Many users perceive Wi-Fi as a magical force that simply "should work," without considering the complex physical processes occurring in the air. However, when speeds drop and video starts to freeze, the natural question arises: why is this happening? Understanding how radio waves behave in the confined space of a living space is key to creating a stable and fast home network.
The signal does not travel in a straight line like a laser beam, but is a complex electromagnetic structure subject to many distortions. Radio waves They interact with every object in their path, changing their trajectory and losing energy.

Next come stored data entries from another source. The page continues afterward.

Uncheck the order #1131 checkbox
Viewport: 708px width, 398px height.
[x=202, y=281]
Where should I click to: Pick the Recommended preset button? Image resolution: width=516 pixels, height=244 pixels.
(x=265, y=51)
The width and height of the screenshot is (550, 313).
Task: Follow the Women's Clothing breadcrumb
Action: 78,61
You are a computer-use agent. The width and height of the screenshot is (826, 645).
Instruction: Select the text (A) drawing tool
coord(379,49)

In this article, we'll examine the mechanisms of this interaction in detail so you can optimize your coverage without purchasing expensive equipment.
It's worth noting right away that ideal conditions for signal transmission in a typical apartment do not exist. Wall and ceiling materials can absorb up to 90% of the signal power at a frequency of 5 GHz., turning a powerful transmitter into a weak data source in the next room. Let's look at the main physical phenomena that affect the quality of your connection.

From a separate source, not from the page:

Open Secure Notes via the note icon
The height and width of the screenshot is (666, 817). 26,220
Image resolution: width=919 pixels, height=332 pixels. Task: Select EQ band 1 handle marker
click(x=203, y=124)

Basics of Indoor Radio Propagation
Unlike visible light, 2.4 GHz and 5 GHz radio waves have the ability to bend around obstacles, albeit with varying degrees of efficiency. This process is called diffraction, and it allows the signal to penetrate rooms without a direct line of sight to the router. However, this bending ability is directly related to the wavelength: the lower the frequency, the better the wave's ability to bend around corners and penetrate obstacles.

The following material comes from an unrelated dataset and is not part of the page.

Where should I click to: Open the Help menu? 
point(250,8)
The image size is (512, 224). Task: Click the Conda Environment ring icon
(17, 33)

In addition to diffraction, refraction, or the curvature of a wave's trajectory when passing through media of varying density, plays a significant role. In an apartment, such media can include zones with different air temperatures or humidity, although their influence is less noticeable than that of solid objects. The primary mechanism remains direct transmission or reflection from surfaces.
It is important to understand the difference between isotropic emitter, which theoretically radiates a signal evenly in all directions, and actual router antennas. Real devices form a radiation pattern that often takes the shape of a donut or petals. This means that the signal directly above or below the router may be significantly weaker than at a horizontal distance of several meters.
- 📡 Wavelength determines penetrating ability: 2.4 GHz penetrates walls better than 5 GHz.
- 🔄 Polarization The antennas must match to ensure maximum signal reception between devices.
- 📉 Attenuation signal occurs exponentially with increasing distance from the source.
It's also worth mentioning the phenomenon of interference, which is often overlooked. When a direct signal meets a reflected one, they can either amplify or cancel each other out. This leads to the formation of so-called "dead zones," where the receiver simply cannot decode the desired signal due to noise generated by the router itself.
The influence of building materials on the signal
Apartment walls aren't just room boundaries; they're powerful filters for radio waves. The material's composition, density, and the presence of metallic inclusions determine how many decibels a signal will lose when passing through the barrier. Concrete walls with rebar are among the most serious obstacles, creating a Faraday cage effect, especially for high-frequency bands.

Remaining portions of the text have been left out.